Your goal = Tally the lines below that hold the string "agent", and report the tally by itself.

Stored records
------------------------

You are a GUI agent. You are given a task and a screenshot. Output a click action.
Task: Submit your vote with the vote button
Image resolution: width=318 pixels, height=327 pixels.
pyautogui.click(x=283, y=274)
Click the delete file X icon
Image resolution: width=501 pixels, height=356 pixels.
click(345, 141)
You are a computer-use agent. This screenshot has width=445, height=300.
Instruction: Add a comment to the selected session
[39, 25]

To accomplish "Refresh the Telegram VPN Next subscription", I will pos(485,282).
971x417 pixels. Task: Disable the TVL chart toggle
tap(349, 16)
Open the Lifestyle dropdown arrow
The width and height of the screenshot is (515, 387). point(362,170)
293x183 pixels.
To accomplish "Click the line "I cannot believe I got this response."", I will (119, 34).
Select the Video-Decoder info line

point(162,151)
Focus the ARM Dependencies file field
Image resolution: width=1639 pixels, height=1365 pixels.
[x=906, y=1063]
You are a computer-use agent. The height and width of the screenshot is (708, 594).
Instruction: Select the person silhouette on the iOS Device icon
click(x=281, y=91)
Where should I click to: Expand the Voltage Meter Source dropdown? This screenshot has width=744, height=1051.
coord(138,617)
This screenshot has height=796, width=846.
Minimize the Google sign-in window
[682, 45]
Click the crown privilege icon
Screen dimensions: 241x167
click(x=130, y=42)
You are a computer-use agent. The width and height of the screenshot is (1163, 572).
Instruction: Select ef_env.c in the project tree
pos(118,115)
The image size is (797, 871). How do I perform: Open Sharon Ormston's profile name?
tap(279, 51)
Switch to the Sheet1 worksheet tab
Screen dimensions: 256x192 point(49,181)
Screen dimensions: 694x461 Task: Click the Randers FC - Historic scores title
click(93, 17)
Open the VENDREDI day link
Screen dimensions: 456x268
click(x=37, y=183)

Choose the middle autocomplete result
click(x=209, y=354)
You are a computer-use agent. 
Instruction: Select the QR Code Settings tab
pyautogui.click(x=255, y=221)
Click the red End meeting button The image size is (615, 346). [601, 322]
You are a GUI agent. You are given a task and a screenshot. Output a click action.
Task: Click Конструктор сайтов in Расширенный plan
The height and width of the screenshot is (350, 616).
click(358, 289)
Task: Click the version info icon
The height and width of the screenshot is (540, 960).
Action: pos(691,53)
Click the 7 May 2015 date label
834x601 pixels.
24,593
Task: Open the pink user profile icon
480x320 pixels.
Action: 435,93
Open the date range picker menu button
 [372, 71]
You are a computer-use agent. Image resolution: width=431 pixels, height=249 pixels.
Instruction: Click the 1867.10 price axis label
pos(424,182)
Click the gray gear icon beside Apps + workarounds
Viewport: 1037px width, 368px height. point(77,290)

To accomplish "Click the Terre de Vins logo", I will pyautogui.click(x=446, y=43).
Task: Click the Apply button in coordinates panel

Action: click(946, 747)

------------------------

Final answer = 7